Nov 2 2009
In diabetes patients, high blood glucose levels can end up killing certain cells in the eyes and kidneys, which is why diabetes is the leading cause of adult blindness and of kidney failure. Years ago, scientists identified one main route for this destruction—high glucose produces oxidative stress through the NF-kB molecular pathway—but success has been elusive for drugs targeting that pathway.
Researchers at Joslin Diabetes Center now have clarified the complications story by detecting a second, independent pathway, which offers new targets for preventing and treating diabetic eye disease.
"Previously it was thought that oxidants are the major pathway, but antioxidants don't seem to work in clinical trials," notes George L. King, M.D., Joslin's Director of Research, head of the Dianne Hoppes Nunnally Laboratory and senior author on the paper reporting the discovery in Nature Medicine's November issue.

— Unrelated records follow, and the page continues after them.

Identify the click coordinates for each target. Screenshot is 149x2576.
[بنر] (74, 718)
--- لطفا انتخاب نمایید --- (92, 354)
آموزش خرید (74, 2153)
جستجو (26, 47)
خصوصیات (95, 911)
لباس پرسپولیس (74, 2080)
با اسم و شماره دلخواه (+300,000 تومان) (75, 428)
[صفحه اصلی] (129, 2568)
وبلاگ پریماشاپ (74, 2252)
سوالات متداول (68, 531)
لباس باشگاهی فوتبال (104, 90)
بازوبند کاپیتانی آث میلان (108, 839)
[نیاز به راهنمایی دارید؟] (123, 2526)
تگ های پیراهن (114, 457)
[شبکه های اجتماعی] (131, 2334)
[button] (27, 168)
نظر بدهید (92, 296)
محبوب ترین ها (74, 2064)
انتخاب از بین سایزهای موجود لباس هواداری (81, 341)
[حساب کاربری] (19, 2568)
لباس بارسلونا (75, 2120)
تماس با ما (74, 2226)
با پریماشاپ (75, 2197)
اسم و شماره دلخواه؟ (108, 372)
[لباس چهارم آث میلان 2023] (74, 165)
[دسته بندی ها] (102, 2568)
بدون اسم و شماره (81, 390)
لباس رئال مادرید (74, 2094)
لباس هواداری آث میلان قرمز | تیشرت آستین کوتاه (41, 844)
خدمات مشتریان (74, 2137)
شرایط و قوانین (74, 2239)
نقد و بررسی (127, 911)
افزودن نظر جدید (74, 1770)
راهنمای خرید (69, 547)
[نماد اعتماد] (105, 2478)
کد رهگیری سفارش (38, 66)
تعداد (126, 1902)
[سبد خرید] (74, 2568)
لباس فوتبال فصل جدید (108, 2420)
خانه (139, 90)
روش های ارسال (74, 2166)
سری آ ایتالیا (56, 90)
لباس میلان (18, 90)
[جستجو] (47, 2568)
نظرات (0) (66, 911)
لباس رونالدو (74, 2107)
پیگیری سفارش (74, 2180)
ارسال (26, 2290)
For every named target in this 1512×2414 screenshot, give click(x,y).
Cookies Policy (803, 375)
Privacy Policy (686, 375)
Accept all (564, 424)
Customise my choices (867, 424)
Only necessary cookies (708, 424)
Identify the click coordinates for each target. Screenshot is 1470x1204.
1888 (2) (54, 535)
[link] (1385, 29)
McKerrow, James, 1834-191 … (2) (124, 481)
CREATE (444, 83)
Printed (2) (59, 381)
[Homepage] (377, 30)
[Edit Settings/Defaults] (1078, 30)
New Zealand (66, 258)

"That clinical observation made it clear that we don't know all the mechanisms involved," says Pedro Geraldes, Ph.D., lead author for the paper and a postdoctoral researcher in the King lab. Expanding the search for what goes wrong as glucose levels climb, Geraldes studied the effects on retinal pericytes (supportive tissue cells found near small blood vessels).
Scientists had long known that the protein PDGF, a growth factor, is essential to a cell-survival pathway that is required to keep these retinal cells alive. Working both in cultured cells and diabetic animals, Geraldes traced a molecular cascade that ends up increasing the expression of a novel target, the protein SHP-1, which de-activates PDGF activity and thus triggers cell death.
"What's exciting is that we finally have an explanation for why antioxidant drugs may not work, because there's a parallel pathway," says King, who is also Professor of Medicine at Harvard Medical School. "We'll need an inhibitor of SHP-1 together with antioxidants to have a realistic chance of preventing or stopping diabetic eye disease."
"We think this is also applicable to diabetic kidney disease, because we observed a similar increase in SHP-1 in the kidneys of diabetic animals," King adds. Additionally, understanding the role that SHP-1 plays in cell survival pathways may shed light on studies of cancer and other diseases, he says.
In follow-up research, Joslin scientists and their colleagues will test the mechanism in human cells and work on potential therapies based on targeting SHP-1.